Never take your pilgrimage with a guide that hires Defenders, Keri.
It means the fellow doesn’t know his job.’
One of the
young men saw her looking out of the shop door and winked. The girl
next to him giggled and said something that made him laugh, then
they were all gone from her sight. With a shrug, Keris lowered her
eyes once more to her work. None of them mattered.
And then her
head jerked up again as she realised what she had just seen—beyond
the road, beyond the fields and the wood. Or rather what she had
not seen.
There was a
line of mountains beyond the stab, and on a clear day it was
possible to see the whole range from the shop. Keris had been able
to name all the main peaks since she was just four years old: the
Jag, the Oven, the Shadow…the Axe Head…the Snood and the Wimple.

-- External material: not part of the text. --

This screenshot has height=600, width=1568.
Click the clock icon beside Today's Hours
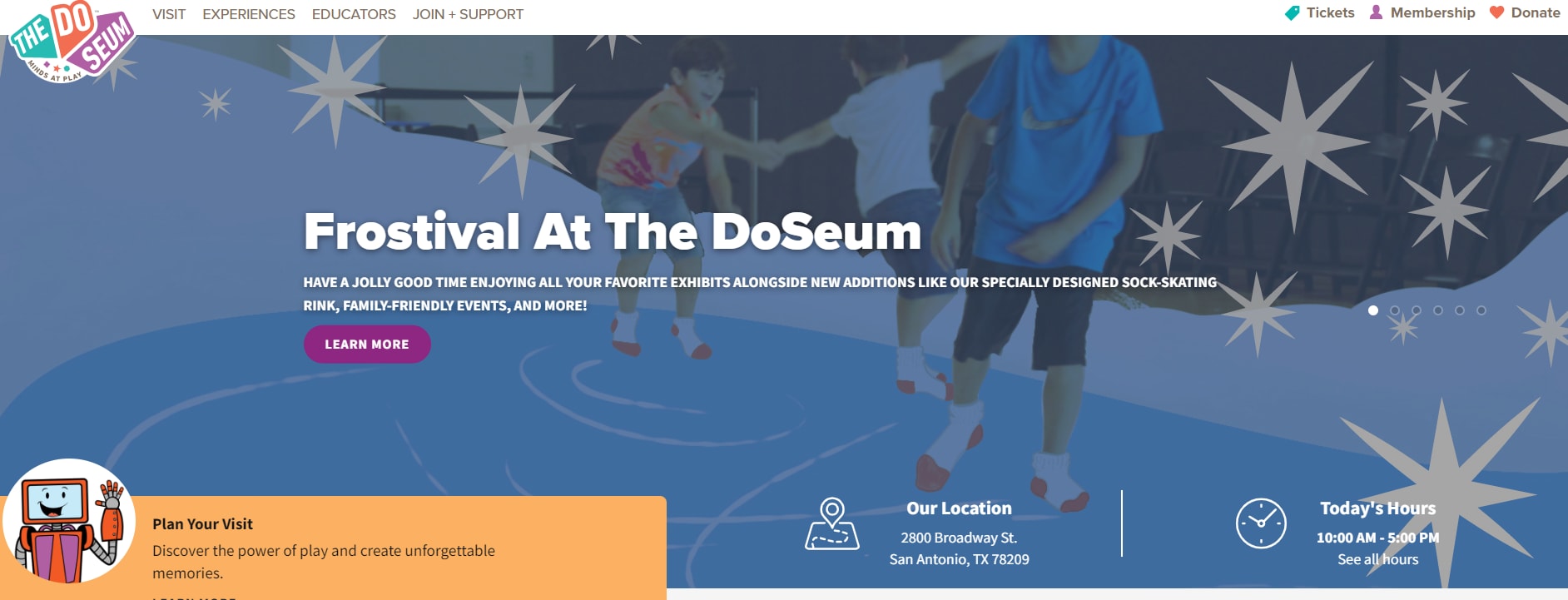[x=1261, y=523]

All told, they were the Impassables. And now the Axe Head was
missing. For three days they’d all been hidden by cloud, but now
that the weather had cleared—
In a daze she
slipped off her stool and went to stand in the doorway, to stare.
It was true. It really had gone. There was the range, there were
all the other peaks, but the Axe Head had vanished. There was a
space on the skyline that gaped vacantly like the cavity left by a
pulled tooth.
She whirled
from the door, wanting to run inside to tell someone, but then
stopped. There was only her mother, and it would be better if she
was not bothered. Not now. Keris sighed. Not for the first time,
she wished her father was home.
And then she
remembered the roof-mender at work returfing part of the barn roof.
He wasn’t a learned or particularly knowledgeable man, but at least
he was somebody to tell. She left the shop to go to the barn,
walking around the outside of the house so as not to disturb her
mother. She found Articus Medrop arranging cut turf on his hod at
the foot of his ladder.
‘Master
Medrop—’ she began, but he didn’t let her finish.
‘Good turf
I’ve got you, look.’ He showed her some, waggling it at her. He was
all lean muscle: arms, shanks and calves, even his face tautly
sinewed. ‘You tell your Dad when he comes home. This came from
Jeckitt’s top field, and it’s full of snow bells and mauves. Your
roof’ll be a picture next spring. Had Carasma’s own job trying to
persuade the Rule Office to let me cut it, I can tell you!’
She
interrupted. ‘Master Medrop, have you seen the Axe Head?’
He looked at
her imperturbably. ‘Oh aye. That I have. Or not seen it, more like.
It’s gone.’ He bent to stack more turf on the hod. ‘Best forgotten
now, lass.’
‘Forgotten?
How can one forget a mountain?’
‘Easy. It’s
gone, hasn’t it? ’Twas far away, and never did concern us even when
it was there. Beyond Order, the Impassables. As long as stability
lives—and it will if we live right—why worry your head about it?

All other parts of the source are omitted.